*** DATA PROVIDED ***

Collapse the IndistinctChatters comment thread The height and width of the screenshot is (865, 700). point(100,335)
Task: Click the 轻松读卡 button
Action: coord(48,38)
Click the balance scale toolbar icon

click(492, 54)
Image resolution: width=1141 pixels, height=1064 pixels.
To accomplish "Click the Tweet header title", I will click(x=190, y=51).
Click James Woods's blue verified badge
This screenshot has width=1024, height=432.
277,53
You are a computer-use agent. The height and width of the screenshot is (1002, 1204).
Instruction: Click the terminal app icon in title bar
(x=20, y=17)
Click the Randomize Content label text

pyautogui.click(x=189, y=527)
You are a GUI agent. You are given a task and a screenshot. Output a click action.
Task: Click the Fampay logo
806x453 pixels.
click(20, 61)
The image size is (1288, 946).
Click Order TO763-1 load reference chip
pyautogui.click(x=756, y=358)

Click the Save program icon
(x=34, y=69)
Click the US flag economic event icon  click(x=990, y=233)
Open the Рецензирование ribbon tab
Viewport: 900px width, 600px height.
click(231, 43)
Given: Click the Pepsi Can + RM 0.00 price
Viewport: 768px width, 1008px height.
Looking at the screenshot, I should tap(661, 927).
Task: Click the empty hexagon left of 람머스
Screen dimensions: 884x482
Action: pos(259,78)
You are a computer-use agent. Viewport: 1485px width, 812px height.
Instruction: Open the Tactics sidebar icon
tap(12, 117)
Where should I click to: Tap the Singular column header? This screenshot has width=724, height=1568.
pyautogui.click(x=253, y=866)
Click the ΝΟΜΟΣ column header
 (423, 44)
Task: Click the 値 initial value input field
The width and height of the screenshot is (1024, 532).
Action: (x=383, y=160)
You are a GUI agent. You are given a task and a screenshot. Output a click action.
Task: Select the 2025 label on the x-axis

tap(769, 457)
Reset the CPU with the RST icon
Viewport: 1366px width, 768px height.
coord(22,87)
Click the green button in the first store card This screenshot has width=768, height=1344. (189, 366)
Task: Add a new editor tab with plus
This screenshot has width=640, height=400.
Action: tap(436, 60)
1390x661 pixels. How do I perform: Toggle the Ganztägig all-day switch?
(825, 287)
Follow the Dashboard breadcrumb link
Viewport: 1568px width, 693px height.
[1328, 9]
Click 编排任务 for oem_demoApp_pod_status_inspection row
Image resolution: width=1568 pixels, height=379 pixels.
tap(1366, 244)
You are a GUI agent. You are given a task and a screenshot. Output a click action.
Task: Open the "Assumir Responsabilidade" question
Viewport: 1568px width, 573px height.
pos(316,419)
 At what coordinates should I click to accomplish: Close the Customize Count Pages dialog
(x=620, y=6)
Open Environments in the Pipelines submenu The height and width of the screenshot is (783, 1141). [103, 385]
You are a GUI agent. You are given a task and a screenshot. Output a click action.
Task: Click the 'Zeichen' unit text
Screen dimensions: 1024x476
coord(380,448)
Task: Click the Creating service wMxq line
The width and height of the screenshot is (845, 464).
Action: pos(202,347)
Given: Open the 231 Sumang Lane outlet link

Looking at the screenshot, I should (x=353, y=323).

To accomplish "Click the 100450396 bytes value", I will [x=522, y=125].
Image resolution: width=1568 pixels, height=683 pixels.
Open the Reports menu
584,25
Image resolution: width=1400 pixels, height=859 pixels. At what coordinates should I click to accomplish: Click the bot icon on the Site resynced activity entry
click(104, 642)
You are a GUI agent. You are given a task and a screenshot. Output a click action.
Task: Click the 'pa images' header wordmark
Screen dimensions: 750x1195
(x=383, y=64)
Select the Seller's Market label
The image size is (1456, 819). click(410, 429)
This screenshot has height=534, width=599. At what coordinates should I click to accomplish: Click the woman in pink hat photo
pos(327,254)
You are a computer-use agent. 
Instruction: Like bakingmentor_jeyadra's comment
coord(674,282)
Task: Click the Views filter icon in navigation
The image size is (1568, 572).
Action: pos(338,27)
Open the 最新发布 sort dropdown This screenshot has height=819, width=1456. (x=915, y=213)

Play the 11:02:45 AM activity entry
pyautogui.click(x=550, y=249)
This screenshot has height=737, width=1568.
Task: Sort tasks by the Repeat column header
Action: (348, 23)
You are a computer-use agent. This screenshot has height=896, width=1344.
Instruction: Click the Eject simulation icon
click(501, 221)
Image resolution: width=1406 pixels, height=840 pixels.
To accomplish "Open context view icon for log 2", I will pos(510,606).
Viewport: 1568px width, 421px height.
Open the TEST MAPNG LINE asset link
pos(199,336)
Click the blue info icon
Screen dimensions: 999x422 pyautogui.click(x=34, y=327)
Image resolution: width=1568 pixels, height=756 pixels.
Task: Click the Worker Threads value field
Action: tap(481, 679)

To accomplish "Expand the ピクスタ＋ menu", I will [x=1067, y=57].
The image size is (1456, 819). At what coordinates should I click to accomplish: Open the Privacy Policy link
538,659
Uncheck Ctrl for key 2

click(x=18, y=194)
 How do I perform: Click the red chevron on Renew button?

***

[THE REQUEST]: Please rewrite all of the material above with "Instruction" renamed to "Goal" and everything else unchanged.

[RIGHT ANSWER]:
Collapse the IndistinctChatters comment thread The height and width of the screenshot is (865, 700). point(100,335)
Task: Click the 轻松读卡 button
Action: coord(48,38)
Click the balance scale toolbar icon

click(492, 54)
Image resolution: width=1141 pixels, height=1064 pixels.
To accomplish "Click the Tweet header title", I will click(x=190, y=51).
Click James Woods's blue verified badge
This screenshot has width=1024, height=432.
277,53
You are a computer-use agent. The height and width of the screenshot is (1002, 1204).
Goal: Click the terminal app icon in title bar
(x=20, y=17)
Click the Randomize Content label text

pyautogui.click(x=189, y=527)
You are a GUI agent. You are given a task and a screenshot. Output a click action.
Task: Click the Fampay logo
806x453 pixels.
click(20, 61)
The image size is (1288, 946).
Click Order TO763-1 load reference chip
pyautogui.click(x=756, y=358)

Click the Save program icon
(x=34, y=69)
Click the US flag economic event icon  click(x=990, y=233)
Open the Рецензирование ribbon tab
Viewport: 900px width, 600px height.
click(231, 43)
Given: Click the Pepsi Can + RM 0.00 price
Viewport: 768px width, 1008px height.
Looking at the screenshot, I should tap(661, 927).
Task: Click the empty hexagon left of 람머스
Screen dimensions: 884x482
Action: pos(259,78)
You are a computer-use agent. Viewport: 1485px width, 812px height.
Goal: Open the Tactics sidebar icon
tap(12, 117)
Where should I click to: Tap the Singular column header? This screenshot has width=724, height=1568.
pyautogui.click(x=253, y=866)
Click the ΝΟΜΟΣ column header
 (423, 44)
Task: Click the 値 initial value input field
The width and height of the screenshot is (1024, 532).
Action: (x=383, y=160)
You are a GUI agent. You are given a task and a screenshot. Output a click action.
Task: Select the 2025 label on the x-axis

tap(769, 457)
Reset the CPU with the RST icon
Viewport: 1366px width, 768px height.
coord(22,87)
Click the green button in the first store card This screenshot has width=768, height=1344. (189, 366)
Task: Add a new editor tab with plus
This screenshot has width=640, height=400.
Action: tap(436, 60)
1390x661 pixels. How do I perform: Toggle the Ganztägig all-day switch?
(825, 287)
Follow the Dashboard breadcrumb link
Viewport: 1568px width, 693px height.
[1328, 9]
Click 编排任务 for oem_demoApp_pod_status_inspection row
Image resolution: width=1568 pixels, height=379 pixels.
tap(1366, 244)
You are a GUI agent. You are given a task and a screenshot. Output a click action.
Task: Open the "Assumir Responsabilidade" question
Viewport: 1568px width, 573px height.
pos(316,419)
 At what coordinates should I click to accomplish: Close the Customize Count Pages dialog
(x=620, y=6)
Open Environments in the Pipelines submenu The height and width of the screenshot is (783, 1141). [103, 385]
You are a GUI agent. You are given a task and a screenshot. Output a click action.
Task: Click the 'Zeichen' unit text
Screen dimensions: 1024x476
coord(380,448)
Task: Click the Creating service wMxq line
The width and height of the screenshot is (845, 464).
Action: pos(202,347)
Given: Open the 231 Sumang Lane outlet link

Looking at the screenshot, I should (x=353, y=323).

To accomplish "Click the 100450396 bytes value", I will [x=522, y=125].
Image resolution: width=1568 pixels, height=683 pixels.
Open the Reports menu
584,25
Image resolution: width=1400 pixels, height=859 pixels. At what coordinates should I click to accomplish: Click the bot icon on the Site resynced activity entry
click(104, 642)
You are a GUI agent. You are given a task and a screenshot. Output a click action.
Task: Click the 'pa images' header wordmark
Screen dimensions: 750x1195
(x=383, y=64)
Select the Seller's Market label
The image size is (1456, 819). click(410, 429)
This screenshot has height=534, width=599. At what coordinates should I click to accomplish: Click the woman in pink hat photo
pos(327,254)
You are a computer-use agent. 
Goal: Like bakingmentor_jeyadra's comment
coord(674,282)
Task: Click the Views filter icon in navigation
The image size is (1568, 572).
Action: pos(338,27)
Open the 最新发布 sort dropdown This screenshot has height=819, width=1456. (x=915, y=213)

Play the 11:02:45 AM activity entry
pyautogui.click(x=550, y=249)
This screenshot has height=737, width=1568.
Task: Sort tasks by the Repeat column header
Action: (348, 23)
You are a computer-use agent. This screenshot has height=896, width=1344.
Goal: Click the Eject simulation icon
click(501, 221)
Image resolution: width=1406 pixels, height=840 pixels.
To accomplish "Open context view icon for log 2", I will pos(510,606).
Viewport: 1568px width, 421px height.
Open the TEST MAPNG LINE asset link
pos(199,336)
Click the blue info icon
Screen dimensions: 999x422 pyautogui.click(x=34, y=327)
Image resolution: width=1568 pixels, height=756 pixels.
Task: Click the Worker Threads value field
Action: tap(481, 679)

To accomplish "Expand the ピクスタ＋ menu", I will [x=1067, y=57].
The image size is (1456, 819). At what coordinates should I click to accomplish: Open the Privacy Policy link
538,659
Uncheck Ctrl for key 2

click(x=18, y=194)
 How do I perform: Click the red chevron on Renew button?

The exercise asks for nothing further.